Comme le collectionneur Olivier Senn vers 1933, on aurait bien mis la main à la poche pour acquérir ce nu qu’Albert Marquet avait réalisé en1918. Intitulée « La Femme blonde », cette œuvre frappe par sa simplicité et son intemporalité. Elle se démarque des dizaines de toiles exposées actuellement au Musée de Luxembourg.
Avec Le Cercle de l’art moderne, cette exposition porte le nom de l’histoire qu’elle raconte. Celle d’un groupe de collectionneurs et d’artistes qui avaient décidé de s’associer en 1906 en un cercle afin de promouvoir l’art moderne au Havre.
Il y a encore des gens en vie aujourd’hui, bienheureusement pour eux, qui se souviennent du Havre d’avant-guerre dont il ne reste plus rien en raison des bombardements intenses. Et justement, le parcours scénographique débute par quelques photos anciennes qui nous apprennent à quoi ressemblait le Havre avant et singulièrement au 19e siècle, quand les grands bateaux à voile quittaient le port en flottille. L’image a été captée par Gustave le Gray.
Une émotion vite relayée par la peinture. Ils sont tous là, une trentaine, représentatifs de l’appétit artistique des collectionneurs havrais. On y trouve bien sûr et en premier Eugène Boudin, Havrais et précurseur instinctif de l’impressionnisme. C’est lui qui encouragea le jeune Claude Monet à aller peindre « sur le motif ». On sait ce qu’il advint de ce conseil : un fameux soleil levant.
Le nu de Marquet n’est pas représentatif de cette exposition qui donne naturellement dans la vue portuaire, paysagiste. Les amateurs du genre pourront assouvir leur fringale, les collectionneurs havrais ayant ramené beaucoup de belles signatures dans leurs filets avec outre Marquet, des Dufy, des Pissaro, des Jongking, Monet, Sisley, Guillaumin, Van Dongen, Modigliani, Camoin… Du pré-impressionnisme jusqu’aux fauves avec, c’est à noter, une toile cubiste. La palette exposée revisite l’histoire d’une certaine peinture moderne que d’autres genres pourtant, allaient vite dépasser.
Ce qui peut frapper justement, si l’on prend un peu de recul derrière la haie des visiteurs qui ceinturent le parcours, c’est d’une part l’état de fraîcheur de certaines toiles (on les dirait peintes la veille) et d’autre part le coup de vieux qu’elles ont pris. Quelques unes, allons jusqu’au bout du raisonnement, ne dépasseraient pas aujourd’hui l’étal d’un marché de banlieue le dimanche matin. Non qu’elles soient vilaines ou bâclées bien entendu, leur qualité n’est pas en doute, mais une forme de préjugé contemporain ne peut que les affecter voire les assassiner. Trop jeunes ou pas assez vieilles comme l’on voudra, elles subissent, par voie comparative, une sorte de déclassement ingrat.
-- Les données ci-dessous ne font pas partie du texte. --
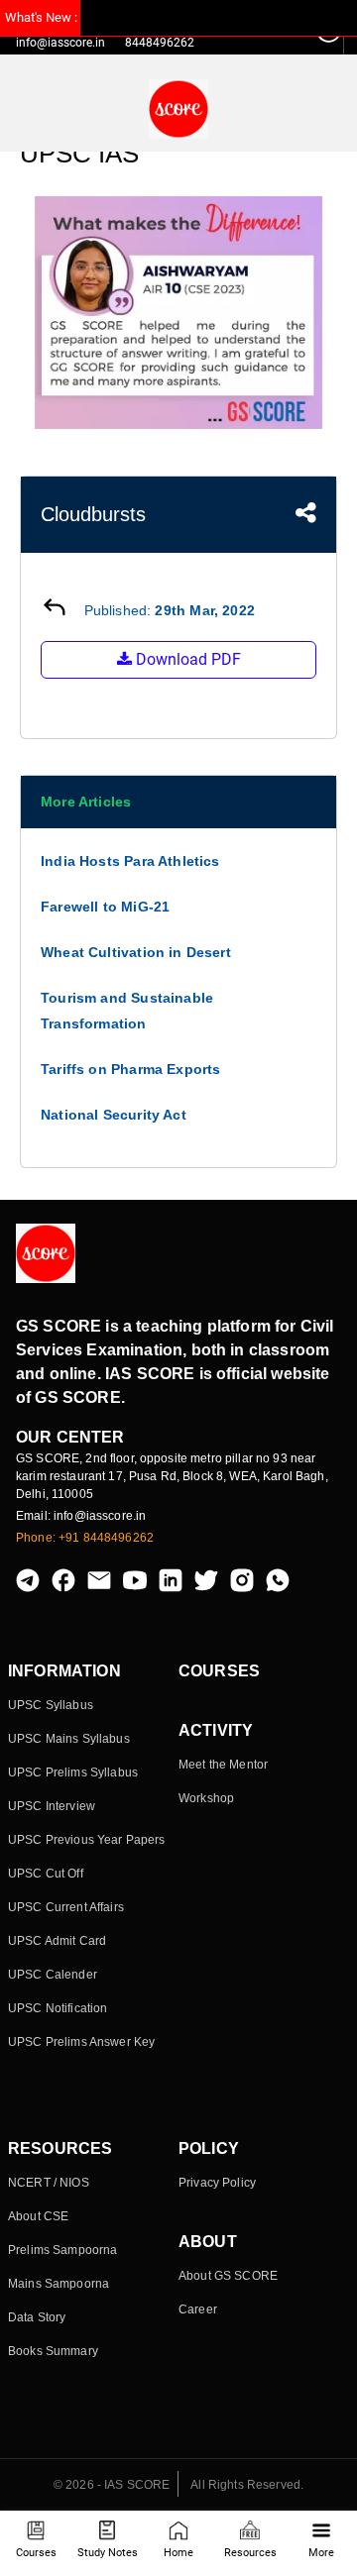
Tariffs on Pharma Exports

Ce n’est pas vrai de toutes. On y trouve par exemple un Corot qui confirme la classe inusable et étonnante de son auteur. Ou encore une parfaite valse de Valloton, toujours acheté par Senn. Certains auteurs passent toujours la rampe, mais peu à peu l’histoire semble faire son tri.
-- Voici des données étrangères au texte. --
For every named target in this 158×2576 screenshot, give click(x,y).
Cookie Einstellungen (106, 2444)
Le mieux sans doute est de laisser à l’entrée nos propres idées de la modernité. Profiter de cette exposition nécessite de faire abstraction de la culture Warhol ou Basquiat et de faire preuve d’empathie pour ces Havrais à court d’oxygène culturel qui avaient su se secouer pour introduire l’art moderne dans leur ville. Du reste, on ne croise pas leurs ombres au Luxembourg. Ils seraient plutôt au Palais de Tokyo, à la Fondation Cartier ou chez Gagosian au Bourget afin d’étancher comme il se doit leur soif inextinguible de modernité, cette question infinie.
Philippe, je te laisse tout Basquiat et Warhol pour le seul Port de Marseille de Charles Camoin présenté au Musée du Luxembourg.